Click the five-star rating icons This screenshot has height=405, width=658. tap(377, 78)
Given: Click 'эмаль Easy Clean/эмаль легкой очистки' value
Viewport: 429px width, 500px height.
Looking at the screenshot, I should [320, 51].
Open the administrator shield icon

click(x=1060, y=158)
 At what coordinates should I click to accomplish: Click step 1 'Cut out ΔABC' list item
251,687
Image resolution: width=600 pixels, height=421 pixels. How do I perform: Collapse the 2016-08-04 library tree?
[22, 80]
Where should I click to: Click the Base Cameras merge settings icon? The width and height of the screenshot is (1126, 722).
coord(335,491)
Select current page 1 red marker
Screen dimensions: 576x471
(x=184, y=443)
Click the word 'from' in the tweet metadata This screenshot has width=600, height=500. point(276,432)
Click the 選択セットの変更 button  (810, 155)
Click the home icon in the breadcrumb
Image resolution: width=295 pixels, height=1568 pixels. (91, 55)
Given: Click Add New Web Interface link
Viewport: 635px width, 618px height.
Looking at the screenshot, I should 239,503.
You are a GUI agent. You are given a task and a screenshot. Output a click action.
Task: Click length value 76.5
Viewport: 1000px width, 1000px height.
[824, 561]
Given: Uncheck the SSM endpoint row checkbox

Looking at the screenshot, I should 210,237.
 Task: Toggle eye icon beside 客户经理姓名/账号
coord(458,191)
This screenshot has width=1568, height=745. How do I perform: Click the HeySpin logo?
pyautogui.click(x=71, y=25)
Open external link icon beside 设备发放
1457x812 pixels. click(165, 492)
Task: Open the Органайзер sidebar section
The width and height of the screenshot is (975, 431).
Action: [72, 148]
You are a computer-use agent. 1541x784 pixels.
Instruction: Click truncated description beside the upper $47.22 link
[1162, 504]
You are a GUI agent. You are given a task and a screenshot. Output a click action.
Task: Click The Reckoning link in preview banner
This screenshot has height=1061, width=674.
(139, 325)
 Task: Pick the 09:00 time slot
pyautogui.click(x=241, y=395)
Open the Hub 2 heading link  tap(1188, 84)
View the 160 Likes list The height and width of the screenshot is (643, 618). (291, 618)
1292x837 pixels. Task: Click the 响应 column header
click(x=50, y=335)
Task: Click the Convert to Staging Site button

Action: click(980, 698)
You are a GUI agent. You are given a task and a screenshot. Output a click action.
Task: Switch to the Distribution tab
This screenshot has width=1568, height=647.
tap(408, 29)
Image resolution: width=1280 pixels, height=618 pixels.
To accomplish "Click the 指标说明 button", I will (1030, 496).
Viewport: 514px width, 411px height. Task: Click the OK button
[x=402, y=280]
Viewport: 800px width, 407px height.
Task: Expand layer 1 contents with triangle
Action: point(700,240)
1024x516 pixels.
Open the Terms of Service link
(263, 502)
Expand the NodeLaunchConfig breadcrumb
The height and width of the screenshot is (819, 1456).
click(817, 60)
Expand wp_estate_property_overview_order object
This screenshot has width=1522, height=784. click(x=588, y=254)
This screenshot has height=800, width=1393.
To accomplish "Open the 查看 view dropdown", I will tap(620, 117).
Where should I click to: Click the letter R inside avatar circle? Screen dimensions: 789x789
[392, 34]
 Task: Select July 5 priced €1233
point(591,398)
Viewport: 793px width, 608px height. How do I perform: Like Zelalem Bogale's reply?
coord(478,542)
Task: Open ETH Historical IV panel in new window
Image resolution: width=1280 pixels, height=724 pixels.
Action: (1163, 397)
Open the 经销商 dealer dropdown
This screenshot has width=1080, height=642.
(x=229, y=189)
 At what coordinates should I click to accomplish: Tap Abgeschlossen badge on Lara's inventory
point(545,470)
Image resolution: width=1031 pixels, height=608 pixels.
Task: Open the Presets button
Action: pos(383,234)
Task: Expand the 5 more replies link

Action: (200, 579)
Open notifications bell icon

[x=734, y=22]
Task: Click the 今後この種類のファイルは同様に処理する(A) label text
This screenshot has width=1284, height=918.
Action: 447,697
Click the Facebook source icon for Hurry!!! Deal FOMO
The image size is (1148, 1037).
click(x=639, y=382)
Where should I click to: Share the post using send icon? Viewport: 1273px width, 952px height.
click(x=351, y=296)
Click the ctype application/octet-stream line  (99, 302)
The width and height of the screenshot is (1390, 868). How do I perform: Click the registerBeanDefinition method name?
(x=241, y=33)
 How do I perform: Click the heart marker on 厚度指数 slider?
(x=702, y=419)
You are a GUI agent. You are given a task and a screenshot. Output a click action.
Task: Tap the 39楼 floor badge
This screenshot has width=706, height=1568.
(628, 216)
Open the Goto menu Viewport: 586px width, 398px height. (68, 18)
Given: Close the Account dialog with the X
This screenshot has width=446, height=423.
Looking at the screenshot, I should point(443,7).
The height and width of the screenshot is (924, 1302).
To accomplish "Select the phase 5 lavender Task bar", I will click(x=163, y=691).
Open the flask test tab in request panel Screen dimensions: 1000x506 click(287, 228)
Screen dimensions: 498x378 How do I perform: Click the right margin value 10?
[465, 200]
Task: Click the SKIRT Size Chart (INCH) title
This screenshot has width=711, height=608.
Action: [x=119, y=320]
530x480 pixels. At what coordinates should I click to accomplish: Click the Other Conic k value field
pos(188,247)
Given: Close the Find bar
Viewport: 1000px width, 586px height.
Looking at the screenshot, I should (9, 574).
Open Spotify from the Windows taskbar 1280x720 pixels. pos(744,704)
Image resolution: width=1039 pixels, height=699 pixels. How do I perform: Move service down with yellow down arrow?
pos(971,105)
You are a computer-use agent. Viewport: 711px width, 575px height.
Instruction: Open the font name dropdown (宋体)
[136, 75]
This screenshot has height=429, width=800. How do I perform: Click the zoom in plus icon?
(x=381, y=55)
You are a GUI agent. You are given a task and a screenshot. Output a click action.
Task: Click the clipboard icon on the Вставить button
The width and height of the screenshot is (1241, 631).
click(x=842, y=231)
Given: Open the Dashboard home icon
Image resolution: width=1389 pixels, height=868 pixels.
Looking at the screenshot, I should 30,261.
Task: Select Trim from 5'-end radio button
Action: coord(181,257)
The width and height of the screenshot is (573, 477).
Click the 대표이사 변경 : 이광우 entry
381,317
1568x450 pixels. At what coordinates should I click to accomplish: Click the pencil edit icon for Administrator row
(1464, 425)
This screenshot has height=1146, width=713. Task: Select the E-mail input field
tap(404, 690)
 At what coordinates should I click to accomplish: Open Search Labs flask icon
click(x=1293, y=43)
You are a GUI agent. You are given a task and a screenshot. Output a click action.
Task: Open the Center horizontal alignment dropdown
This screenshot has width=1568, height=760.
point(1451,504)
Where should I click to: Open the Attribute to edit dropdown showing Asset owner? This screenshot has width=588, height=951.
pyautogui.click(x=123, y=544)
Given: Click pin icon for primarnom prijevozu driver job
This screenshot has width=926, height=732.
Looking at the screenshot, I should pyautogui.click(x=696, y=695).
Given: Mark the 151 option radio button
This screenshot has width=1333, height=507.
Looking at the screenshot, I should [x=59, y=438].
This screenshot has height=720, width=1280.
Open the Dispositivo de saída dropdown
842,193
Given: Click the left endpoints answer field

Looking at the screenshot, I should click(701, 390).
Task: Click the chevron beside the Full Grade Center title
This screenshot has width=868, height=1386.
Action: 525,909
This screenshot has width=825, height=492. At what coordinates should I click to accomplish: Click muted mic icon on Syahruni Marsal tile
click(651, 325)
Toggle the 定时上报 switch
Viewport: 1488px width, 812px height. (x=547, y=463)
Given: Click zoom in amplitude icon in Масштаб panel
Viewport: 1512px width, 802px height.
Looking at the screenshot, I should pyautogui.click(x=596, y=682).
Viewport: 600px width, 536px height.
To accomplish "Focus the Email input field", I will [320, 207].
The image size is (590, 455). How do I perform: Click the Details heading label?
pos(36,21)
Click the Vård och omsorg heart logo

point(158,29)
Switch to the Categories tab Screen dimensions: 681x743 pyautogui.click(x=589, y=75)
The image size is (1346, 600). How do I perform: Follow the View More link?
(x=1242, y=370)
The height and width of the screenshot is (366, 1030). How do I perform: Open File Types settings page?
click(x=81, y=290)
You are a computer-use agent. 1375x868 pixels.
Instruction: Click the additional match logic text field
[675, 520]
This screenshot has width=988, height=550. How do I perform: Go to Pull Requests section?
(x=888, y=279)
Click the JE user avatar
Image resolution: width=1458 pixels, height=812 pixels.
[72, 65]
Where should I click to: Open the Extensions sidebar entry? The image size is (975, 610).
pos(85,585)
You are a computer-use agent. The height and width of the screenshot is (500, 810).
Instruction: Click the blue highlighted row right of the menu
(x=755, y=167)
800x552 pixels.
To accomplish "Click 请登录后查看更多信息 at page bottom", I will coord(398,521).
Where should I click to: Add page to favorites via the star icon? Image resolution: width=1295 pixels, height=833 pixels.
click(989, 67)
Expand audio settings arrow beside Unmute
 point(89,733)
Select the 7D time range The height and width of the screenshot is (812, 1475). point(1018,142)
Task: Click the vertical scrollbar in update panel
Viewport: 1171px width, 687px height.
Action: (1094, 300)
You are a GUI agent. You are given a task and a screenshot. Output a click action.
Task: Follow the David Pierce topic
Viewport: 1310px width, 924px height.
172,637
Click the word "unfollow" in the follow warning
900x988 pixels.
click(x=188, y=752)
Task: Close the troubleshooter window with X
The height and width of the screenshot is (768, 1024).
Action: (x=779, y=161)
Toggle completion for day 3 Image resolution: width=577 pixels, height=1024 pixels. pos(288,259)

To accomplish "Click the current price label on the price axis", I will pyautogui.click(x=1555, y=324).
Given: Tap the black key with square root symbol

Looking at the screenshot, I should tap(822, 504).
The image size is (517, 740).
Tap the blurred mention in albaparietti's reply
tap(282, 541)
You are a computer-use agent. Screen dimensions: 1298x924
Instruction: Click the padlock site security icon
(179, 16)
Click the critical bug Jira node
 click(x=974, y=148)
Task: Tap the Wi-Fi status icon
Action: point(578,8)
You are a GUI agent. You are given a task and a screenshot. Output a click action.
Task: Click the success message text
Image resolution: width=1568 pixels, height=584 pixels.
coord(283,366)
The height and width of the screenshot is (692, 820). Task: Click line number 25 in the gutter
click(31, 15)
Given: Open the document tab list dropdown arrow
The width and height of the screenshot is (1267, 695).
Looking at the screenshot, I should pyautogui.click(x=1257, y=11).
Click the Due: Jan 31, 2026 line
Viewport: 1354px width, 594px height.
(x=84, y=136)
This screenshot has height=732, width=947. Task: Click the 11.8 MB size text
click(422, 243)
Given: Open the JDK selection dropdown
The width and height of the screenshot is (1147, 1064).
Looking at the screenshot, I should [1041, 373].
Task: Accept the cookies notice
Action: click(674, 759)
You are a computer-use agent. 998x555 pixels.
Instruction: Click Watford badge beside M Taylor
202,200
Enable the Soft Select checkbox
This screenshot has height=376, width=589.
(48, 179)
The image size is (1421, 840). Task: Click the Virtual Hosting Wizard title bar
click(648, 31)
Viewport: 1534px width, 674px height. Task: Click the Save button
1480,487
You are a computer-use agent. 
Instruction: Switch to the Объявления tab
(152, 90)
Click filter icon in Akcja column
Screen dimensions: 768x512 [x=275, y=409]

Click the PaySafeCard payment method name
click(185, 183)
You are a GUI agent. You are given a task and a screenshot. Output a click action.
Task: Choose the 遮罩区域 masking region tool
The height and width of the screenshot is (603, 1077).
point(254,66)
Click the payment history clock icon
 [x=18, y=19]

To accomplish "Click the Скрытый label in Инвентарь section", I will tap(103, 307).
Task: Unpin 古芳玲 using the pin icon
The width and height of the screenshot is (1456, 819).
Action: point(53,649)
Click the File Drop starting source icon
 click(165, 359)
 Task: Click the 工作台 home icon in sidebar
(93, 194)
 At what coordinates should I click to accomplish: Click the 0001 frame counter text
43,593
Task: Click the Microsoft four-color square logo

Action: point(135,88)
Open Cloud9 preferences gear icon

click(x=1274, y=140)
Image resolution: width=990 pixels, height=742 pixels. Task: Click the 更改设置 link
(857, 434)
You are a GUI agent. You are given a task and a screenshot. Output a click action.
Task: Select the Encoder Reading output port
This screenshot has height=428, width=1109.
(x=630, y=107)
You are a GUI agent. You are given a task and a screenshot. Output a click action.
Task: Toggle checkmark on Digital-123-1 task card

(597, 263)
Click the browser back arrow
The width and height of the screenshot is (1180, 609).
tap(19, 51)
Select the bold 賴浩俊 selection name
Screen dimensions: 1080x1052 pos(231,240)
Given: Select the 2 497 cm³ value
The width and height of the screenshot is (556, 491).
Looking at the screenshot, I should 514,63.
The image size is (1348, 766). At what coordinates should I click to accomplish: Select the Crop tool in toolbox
==================================================
Aim of the exercise. Show each line from the entries above that contains the string "selection". Count only matches with the same capitalization.

Solution to this exercise.
Given: Open the JDK selection dropdown
Select the bold 賴浩俊 selection name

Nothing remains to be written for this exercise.